■ PASSAGE PROVIDED:

Single by Dana Dawson

from the album Paris New York and Me
- B-side: "Everytime"
- Released: December 1990
- Recorded: 1990
- Genre: Pop
- Length: 4:10
- Label: CBS
- Songwriters: Romano Musumarra, Porter Carroll
- Producer: Romano Musumarra

Dana Dawson singles chronology
| "Ready to Follow You" (1988) | "Romantic World" (1990) | "Tell Me Bonita" (1991) |

= Romantic World =

1991 single by Dana Dawson

"Romantic World" is a 1990 song recorded by American singer Dana Dawson. Written by Romano Musumarra and Porter Carroll, it was released in December 1990 as the lead single from the album Paris New York and Me, on which it appears as the first track. It was very successful in France, becoming Dawson's first top five in France and her biggest hit in the country.

In France, "Romantic World" debuted at number 43 on the chart edition of 22 December 1990, but fell of the top 50 two weeks later. Then it re-entered the chart at number 45 and climbed quickly, reaching a peak of number four in its 13th week of presence. It totalled 15 weeks in the top ten and fell off the top 50 after 26 weeks. It achieved Gold status, awarded by the Syndicat National de l'Édition Phonographique, the French certificator, for over 400,000 units sold. It achieved a minor success in Sweden and Belgium (Flanders) where it charted for two and three weeks respectively, and peaked at number 33, and was a commercial failure in Australia where it failed to reach the top 100. On the European Hot 100, it debuted at number 98 on 9 February 1991, peaked at number 21 in its ninth week and remained in the top 100 for 19 weeks.

■ SUPPLIED MATERIAL:
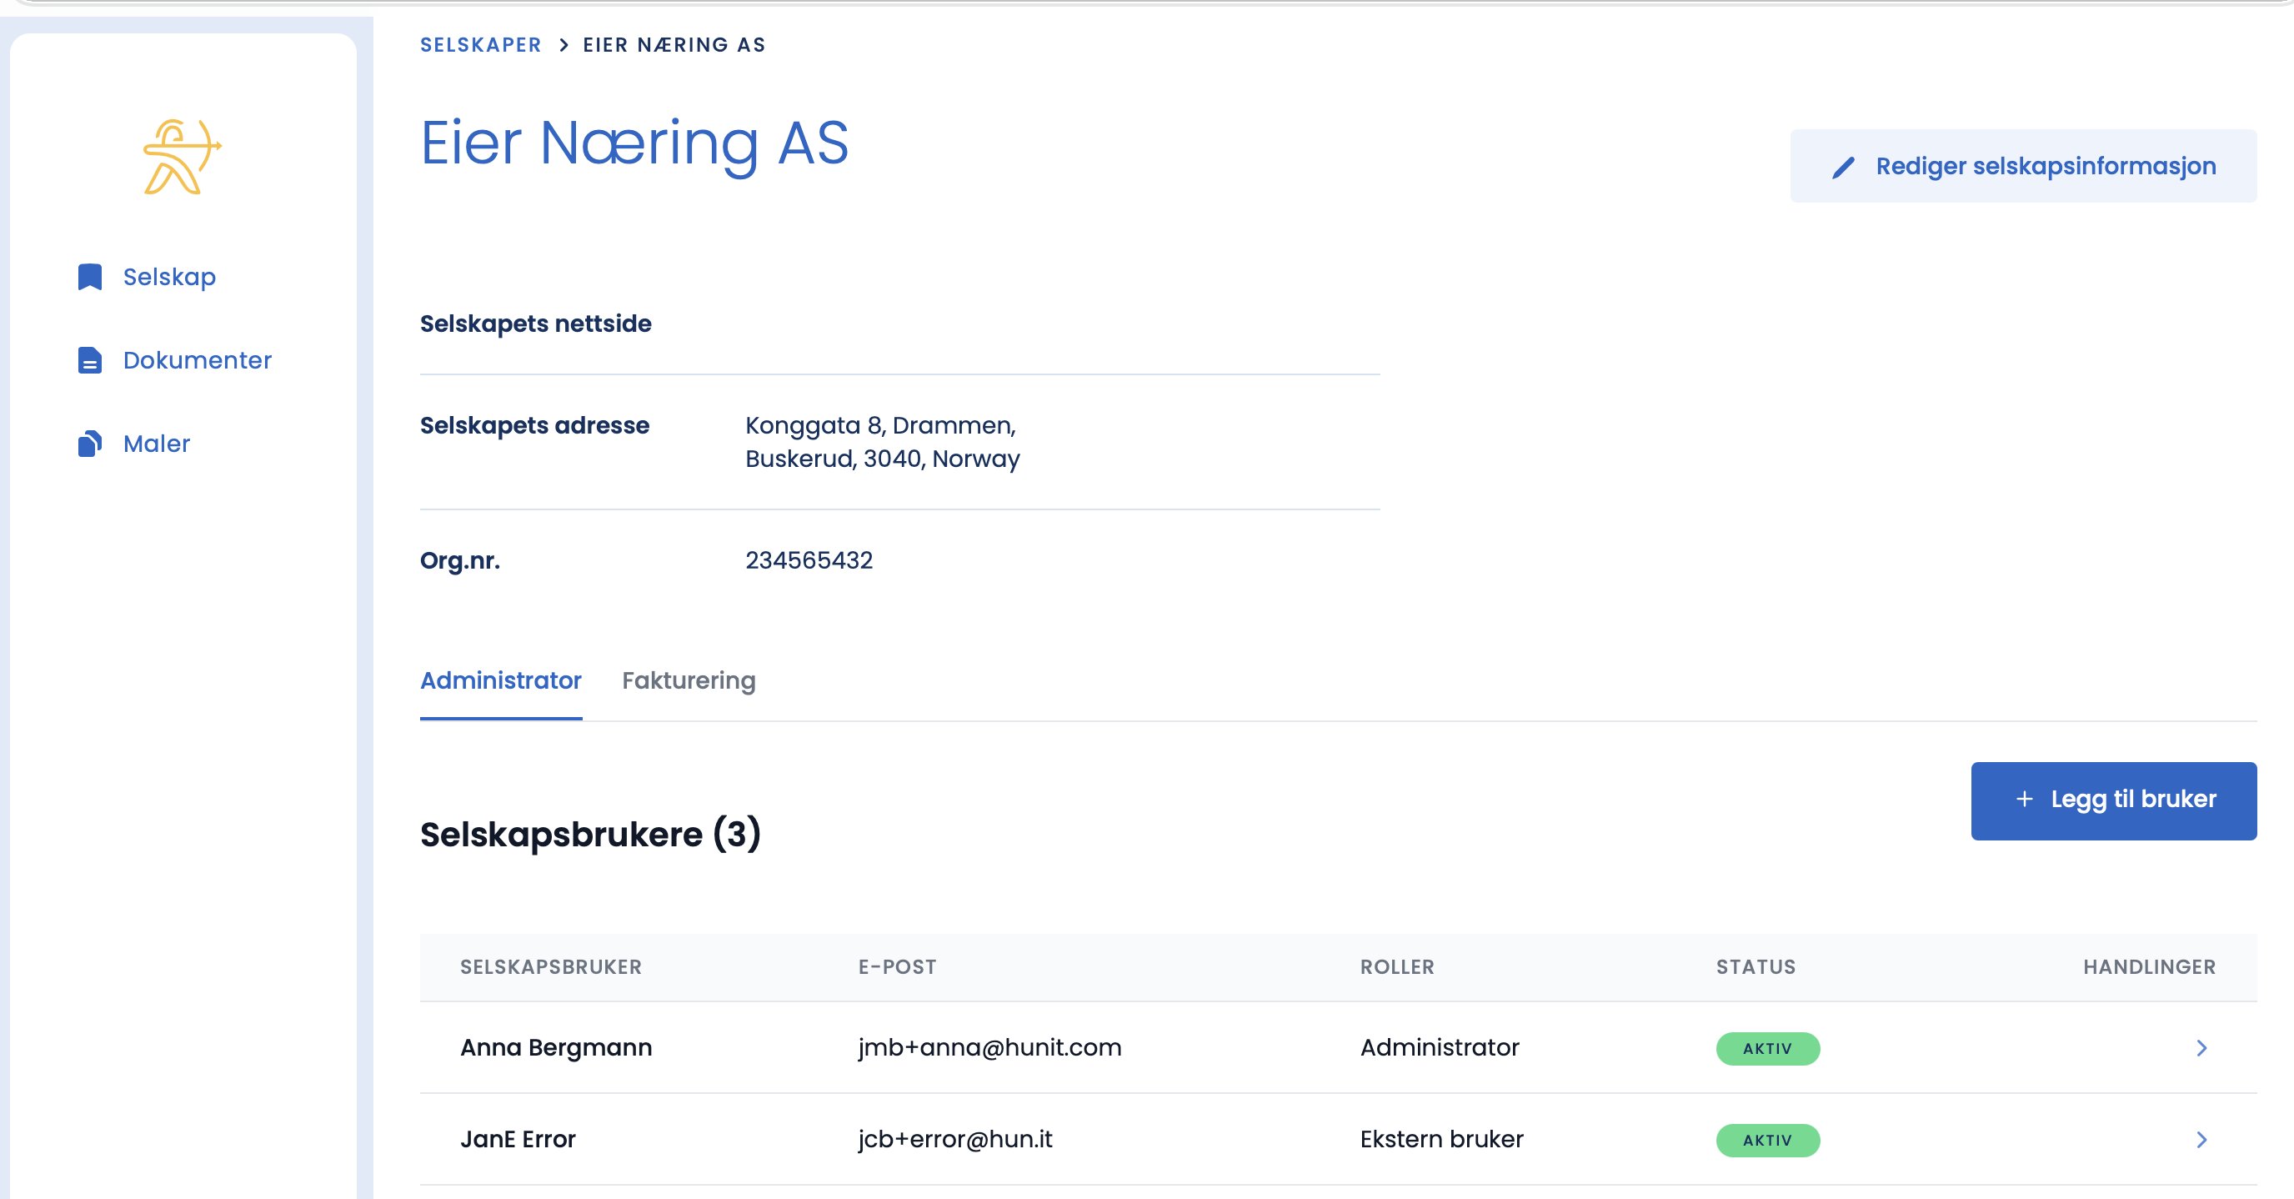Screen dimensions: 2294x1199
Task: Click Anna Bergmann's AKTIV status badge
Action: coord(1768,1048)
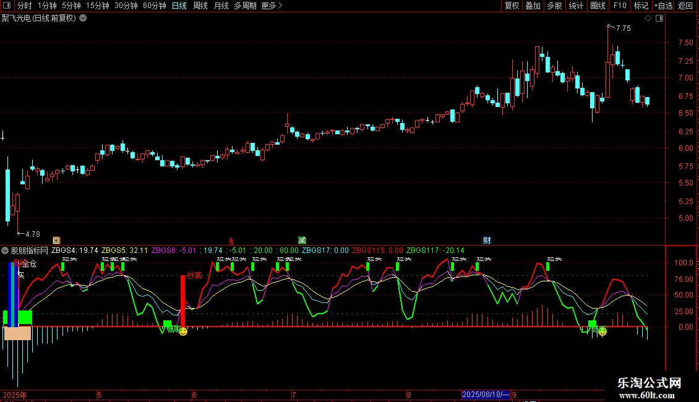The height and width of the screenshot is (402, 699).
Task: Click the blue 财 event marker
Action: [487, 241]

■ DIRECTION A:
Please edit the records so that "Click" becomes "Tap" and everything else stays the same, and leave the pictures out.
■ DIRECTION B:
Carry on the article about the song "Romantic World" from its last sentence.
The article about the song "Romantic World" and the records are unrelated material.

■ RESULT A:
Screen dimensions: 2294x1199
Task: Tap Anna Bergmann's AKTIV status badge
Action: coord(1768,1048)
The height and width of the screenshot is (402, 699).
Task: Tap the blue 财 event marker
Action: [487, 241]

■ RESULT B:
In 1993, South African singer Brenda Fassie covered the song on her album I Am Not A Bad Girl.

==Track listings==
- CD single
1. "Romantic World" — 4:10
2. "Everytime" — 4:42

- CD maxi
3. "Romantic World" — 4:10
4. "Romantic World" (alo alo mix) — 5:03
5. "Everytime" — 4:44

- 7" single
6. "Romantic World" — 4:10
7. "Everytime" — 4:42

- 12" maxi - Europe
8. "Romantic World" — 5:50
9. "Romantic World" (instrumental version) — 4:10
10. "Everytime" — 4:42

- 12" maxi - Australia
11. "Romantic World" — 4:45
12. "Romantic World" (instrumental version) — 4:43
13. "Romantic World" (extended version) — 5:50

==Charts and sales==

===Weekly charts===

| Chart (1990–1991) | Peak position |
|---|---|
| Australia (ARIA) | 113 |
| Belgium (Ultratop 50 Flanders) | 33 |
| Europe (Eurochart Hot 100) | 21 |
| France (SNEP) | 4 |
| Sweden (Sverigetopplistan) | 33 |

===Year-end charts===

| Chart (1991) | Position |
|---|---|
| Europe (Eurochart Hot 100) | 91 |

===Certifications===

Certifications for "Romantic World"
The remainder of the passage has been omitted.